Some people see this as part of a pattern where the justice system, run by upper-middle-class types, is unduly lenient on other upper-middle-class types, or unduly harsh on poor people. They would also point to the likes of Brock Turner who had gone to the same college as the judge sentencing him; and controversial presidential pardons [3] of friends and major donors.

It's not a completely hard-and-fast pattern, of course; Bernie Madoff got a 150 year sentence.

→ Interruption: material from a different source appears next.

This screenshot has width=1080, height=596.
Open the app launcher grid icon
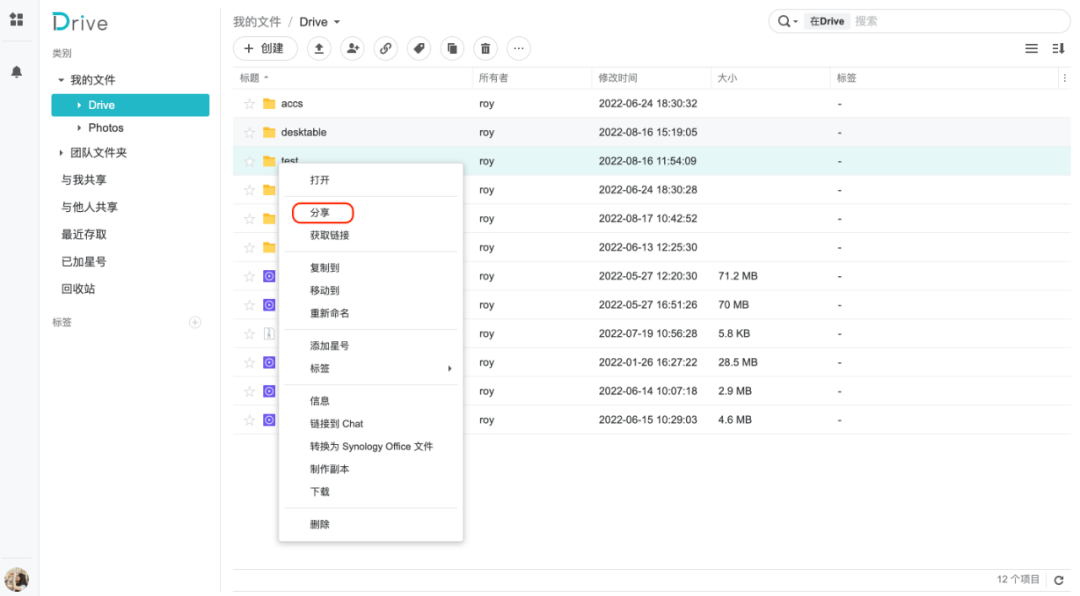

[1] https://www.theguardian.com/us-news/2018/may/17/walmart-shop... [2] https://www.americanbar.org/groups/crsj/publications/human_r... [3] https://www.brennancenter.org/our-work/analysis-opinion/prob...

1 comments

Yes, I get that... but there is an implicit "what should be fixed" attached to the complaint.

This white-collar punishment is going to hurt him badly. Is fairness best achieved by hurting him even more? Or is it best achieved by "only" hurting non-white-collar crimes with a punishment similar to this? It's important because the real question here is "are you complaining about his sentence, or the sentence of others?"

Personally I'm pro-reform. Would really like to see lighter sentences for a lot of things. So I'm not going to complain about this white-collar sentence at all. I'm going to complain about the harsh sentence for "people not like us."